▶ [文档摘录]
···

主要依据zone低水位和extfrag_threshold两个参数进行判断。

unsigned long compaction_suitable(struct zone *zone, int order,
                    int alloc_flags, int classzone_idx)
{
    unsigned long ret;

    ret = __compaction_suitable(zone, order, alloc_flags, classzone_idx);
    trace_mm_compaction_suitable(zone, order, ret);
    if (ret == COMPACT_NOT_SUITABLE_ZONE)
        ret = COMPACT_SKIPPED;

    return ret;
}

static unsigned long __compaction_suitable(struct zone *zone, int order,
                    int alloc_flags, int classzone_idx)
{
    int fragindex;
    unsigned long watermark;

    /*
     * order == -1 is expected when compacting via
     * /proc/sys/vm/compact_memory
     */
    if (order == -1)
        return COMPACT_CONTINUE;

    watermark = low_wmark_pages(zone);
    /*
     * If watermarks for high-order allocation are already met, there
     * should be no need for compaction at all.
     */
    if (zone_watermark_ok(zone, order, watermark, classzone_idx,
                                alloc_flags))--------------------------------------COMPACT_PARTIAL：如果满足低水位，则不需要进行内存规整。
        return COMPACT_PARTIAL;

    /*
     * Watermarks for order-0 must be met for compaction. Note the 2UL.

···

▶ [所给材料]
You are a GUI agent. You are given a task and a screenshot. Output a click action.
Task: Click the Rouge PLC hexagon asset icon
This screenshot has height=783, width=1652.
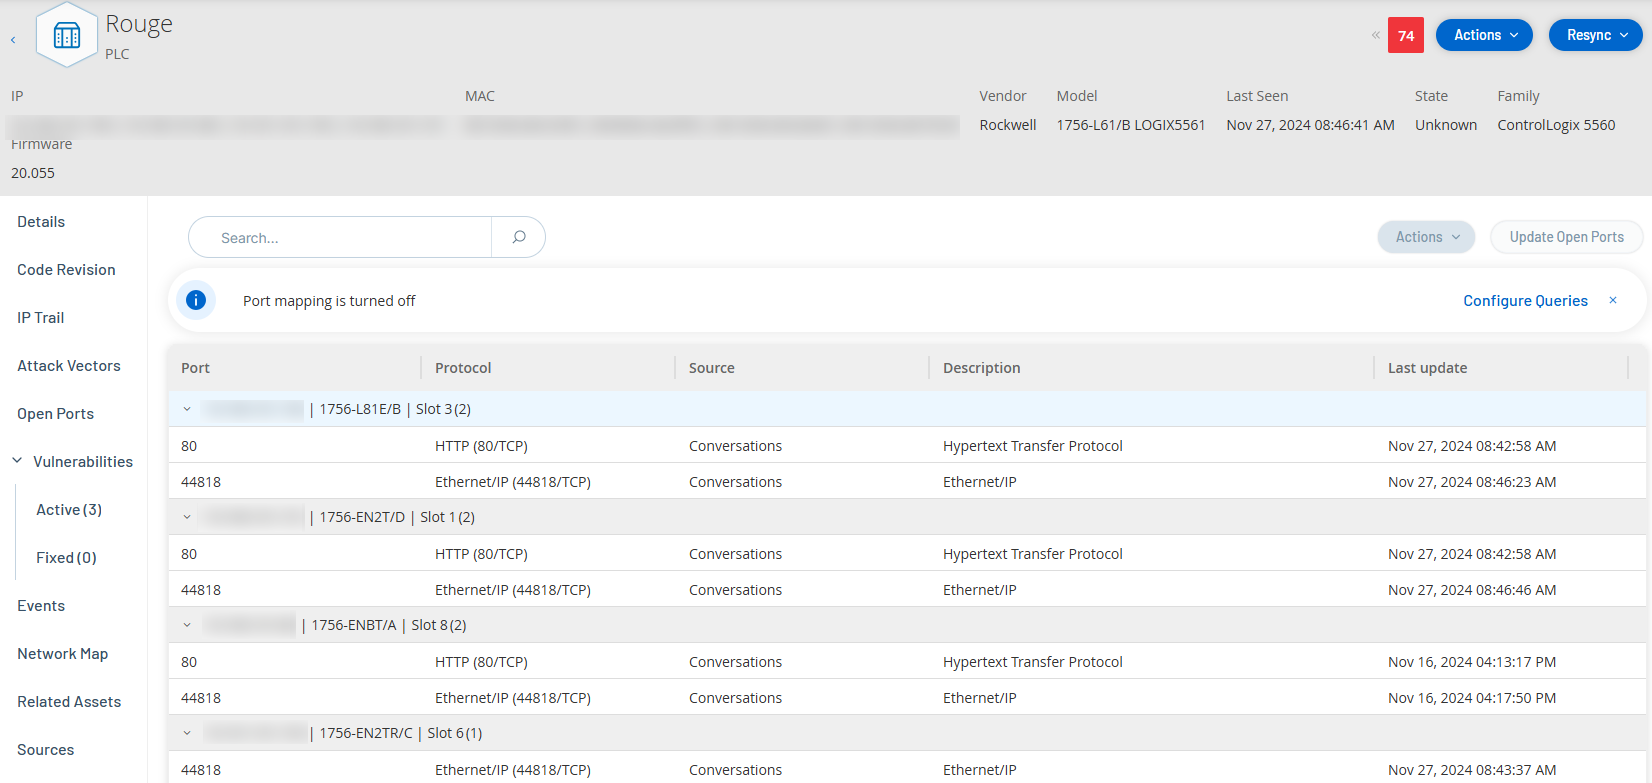tap(67, 36)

···

▶ [挑战任务] 接上文档摘录中讲解内存规整适用性判断的内核代码，从最后一句之后继续往下写。

▶ [参考答案]
     * This is because during migration, copies of pages need to be
     * allocated and for a short time, the footprint is higher
     */
    watermark += (2UL << order);---------------------------------------------------增加水位高度为watermark+2<<order。
    if (!zone_watermark_ok(zone, 0, watermark, classzone_idx, alloc_flags))--------COMPACT_SKIPPED：如果达不到新水位，说明当前zone中空闲页面很少，不适合作内存规整，跳过此zone。
        return COMPACT_SKIPPED;

    /*
     * fragmentation index determines if allocation failures are due to
     * low memory or external fragmentation
     *
     * index of -1000 would imply allocations might succeed depending on
     * watermarks, but we already failed the high-order watermark check
     * index towards 0 implies failure is due to lack of memory
     * index towards 1000 implies failure is due to fragmentation
     *
     * Only compact if a failure would be due to fragmentation.
     */
    fragindex = fragmentation_index(zone, order);
    if (fragindex >= 0 && fragindex <= sysctl_extfrag_threshold)-----------------由extfrag_threshold控制的内存规整流程
        return COMPACT_NOT_SUITABLE_ZONE;

    return COMPACT_CONTINUE;
}

compact_finished判断内存规整流程是否可以结束，结束的条件有两个：

一是cc->migrate_pfn和cc->free_pfn两个指针相遇；二是以order为条件判断当前zone的水位在低水位之上。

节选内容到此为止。